◆ DOCUMENT EXTRACT
Ktoken is a BPE tokenizer designed for seamless integration with OpenAI's models.
Install Ktoken by adding the dependency to your build.gradle
file:
repositories {
mavenCentral()
}
dependencies {
implementation "com.aallam.ktoken:ktoken:0.4.0"
}
val tokenizer = Tokenizer.of(encoding = Encoding.CL100K_BASE)
// For a specific model in the OpenAI API:
val tokenizer = Tokenizer.of(model = "gpt-4")
val tokens = tokenizer.encode("hello world")
val text = tokenizer.decode(listOf(15339, 1917))
Ktoken operates in two modes: Local (default for JVM) and Remote (default for JS/Native).
Utilize LocalPbeLoader
to retrieve encodings from local files:
val tokenizer = Tokenizer.of(encoding = Encoding.CL100K_BASE, loader = LocalPbeLoader(FileSystem.SYSTEM))

◆ PROBLEM A
According to the Ktoken documentation, which mode does Ktoken use by default on JS/Native?
◆ PROBLEM B
Summarize the Ktoken documentation in two sentences.

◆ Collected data
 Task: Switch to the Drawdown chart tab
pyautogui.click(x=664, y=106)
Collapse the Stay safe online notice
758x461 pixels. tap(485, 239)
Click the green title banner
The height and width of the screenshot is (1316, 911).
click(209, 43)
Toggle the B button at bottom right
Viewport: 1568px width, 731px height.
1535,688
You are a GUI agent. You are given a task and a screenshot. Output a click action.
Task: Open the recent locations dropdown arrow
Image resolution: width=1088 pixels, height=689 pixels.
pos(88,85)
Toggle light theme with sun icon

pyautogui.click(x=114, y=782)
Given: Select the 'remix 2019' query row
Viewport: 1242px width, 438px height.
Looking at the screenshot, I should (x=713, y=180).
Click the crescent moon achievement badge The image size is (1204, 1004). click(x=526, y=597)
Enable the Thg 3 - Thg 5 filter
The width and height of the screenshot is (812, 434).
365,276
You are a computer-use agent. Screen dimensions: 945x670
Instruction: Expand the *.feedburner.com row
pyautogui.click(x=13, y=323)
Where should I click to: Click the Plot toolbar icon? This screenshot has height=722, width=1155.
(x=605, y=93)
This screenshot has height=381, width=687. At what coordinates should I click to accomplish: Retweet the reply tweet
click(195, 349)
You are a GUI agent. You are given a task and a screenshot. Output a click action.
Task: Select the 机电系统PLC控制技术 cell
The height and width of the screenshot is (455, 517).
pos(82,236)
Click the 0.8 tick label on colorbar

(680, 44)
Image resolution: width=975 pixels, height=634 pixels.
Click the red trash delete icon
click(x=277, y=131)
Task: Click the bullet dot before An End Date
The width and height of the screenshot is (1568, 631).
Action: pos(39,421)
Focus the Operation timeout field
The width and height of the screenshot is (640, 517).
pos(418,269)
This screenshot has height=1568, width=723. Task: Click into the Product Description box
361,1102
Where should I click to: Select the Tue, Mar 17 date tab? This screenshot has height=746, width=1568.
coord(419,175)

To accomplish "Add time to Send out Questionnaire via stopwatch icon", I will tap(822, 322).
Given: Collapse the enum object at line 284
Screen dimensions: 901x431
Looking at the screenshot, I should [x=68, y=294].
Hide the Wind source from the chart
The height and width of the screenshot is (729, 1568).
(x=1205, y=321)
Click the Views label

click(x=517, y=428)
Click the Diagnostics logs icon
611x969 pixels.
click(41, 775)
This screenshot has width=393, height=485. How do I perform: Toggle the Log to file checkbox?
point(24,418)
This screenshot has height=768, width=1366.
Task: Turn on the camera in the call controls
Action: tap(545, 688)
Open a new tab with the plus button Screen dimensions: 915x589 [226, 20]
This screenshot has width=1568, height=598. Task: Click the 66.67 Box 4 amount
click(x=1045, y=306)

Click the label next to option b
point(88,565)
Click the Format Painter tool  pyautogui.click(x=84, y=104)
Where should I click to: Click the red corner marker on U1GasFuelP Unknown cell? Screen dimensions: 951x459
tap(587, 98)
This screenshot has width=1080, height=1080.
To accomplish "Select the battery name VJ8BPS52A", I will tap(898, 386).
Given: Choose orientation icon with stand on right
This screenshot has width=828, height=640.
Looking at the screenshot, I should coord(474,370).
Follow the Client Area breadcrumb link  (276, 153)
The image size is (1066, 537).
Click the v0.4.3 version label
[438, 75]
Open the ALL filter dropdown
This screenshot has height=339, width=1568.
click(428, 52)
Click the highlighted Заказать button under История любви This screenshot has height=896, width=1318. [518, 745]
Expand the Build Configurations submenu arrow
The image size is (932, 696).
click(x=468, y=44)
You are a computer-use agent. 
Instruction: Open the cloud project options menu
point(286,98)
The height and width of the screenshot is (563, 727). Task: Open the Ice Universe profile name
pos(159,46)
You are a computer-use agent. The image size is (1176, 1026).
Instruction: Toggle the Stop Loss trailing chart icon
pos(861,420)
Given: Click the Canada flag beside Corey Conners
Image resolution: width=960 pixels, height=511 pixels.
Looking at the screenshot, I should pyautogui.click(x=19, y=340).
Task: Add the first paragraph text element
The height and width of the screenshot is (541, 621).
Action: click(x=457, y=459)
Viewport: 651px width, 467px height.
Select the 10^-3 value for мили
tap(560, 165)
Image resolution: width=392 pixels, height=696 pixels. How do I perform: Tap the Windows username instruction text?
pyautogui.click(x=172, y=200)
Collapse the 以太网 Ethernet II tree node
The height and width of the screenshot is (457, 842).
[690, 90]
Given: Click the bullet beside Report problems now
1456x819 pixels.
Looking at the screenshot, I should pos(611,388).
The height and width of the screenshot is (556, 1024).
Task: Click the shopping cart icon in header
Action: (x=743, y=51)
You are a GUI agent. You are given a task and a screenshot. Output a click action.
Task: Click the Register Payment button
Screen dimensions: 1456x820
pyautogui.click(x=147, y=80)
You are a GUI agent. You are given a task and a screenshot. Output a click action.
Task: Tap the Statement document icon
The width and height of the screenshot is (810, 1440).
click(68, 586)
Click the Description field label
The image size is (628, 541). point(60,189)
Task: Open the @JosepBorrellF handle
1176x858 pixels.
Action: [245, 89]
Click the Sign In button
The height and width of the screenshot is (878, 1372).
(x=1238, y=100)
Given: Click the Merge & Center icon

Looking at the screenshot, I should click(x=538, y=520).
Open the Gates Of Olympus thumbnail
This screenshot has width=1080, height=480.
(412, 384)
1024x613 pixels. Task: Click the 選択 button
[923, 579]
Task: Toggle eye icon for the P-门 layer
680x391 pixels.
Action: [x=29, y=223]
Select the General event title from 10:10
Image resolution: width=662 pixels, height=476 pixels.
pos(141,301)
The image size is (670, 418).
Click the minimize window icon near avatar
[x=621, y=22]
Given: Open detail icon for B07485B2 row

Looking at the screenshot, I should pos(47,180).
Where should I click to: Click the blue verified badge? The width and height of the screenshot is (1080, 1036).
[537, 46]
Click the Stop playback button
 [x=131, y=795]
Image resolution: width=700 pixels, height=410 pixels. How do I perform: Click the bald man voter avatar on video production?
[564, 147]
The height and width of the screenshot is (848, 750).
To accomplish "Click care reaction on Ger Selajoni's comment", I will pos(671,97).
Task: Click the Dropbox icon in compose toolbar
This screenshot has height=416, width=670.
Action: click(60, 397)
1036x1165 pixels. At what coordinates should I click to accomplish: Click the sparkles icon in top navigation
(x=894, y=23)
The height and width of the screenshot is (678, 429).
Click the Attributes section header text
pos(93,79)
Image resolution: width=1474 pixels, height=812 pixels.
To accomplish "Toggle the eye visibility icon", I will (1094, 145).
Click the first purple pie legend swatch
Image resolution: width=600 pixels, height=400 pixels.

◆ REPLY A
Remote mode.

◆ REPLY B
Ktoken is a BPE tokenizer designed for integration with OpenAI's models; you install it by adding its dependency to build.gradle, then create a tokenizer from an encoding or an OpenAI model name to encode and decode text. It runs in Local mode by default on JVM and Remote mode by default on JS/Native, and LocalPbeLoader retrieves encodings from local files.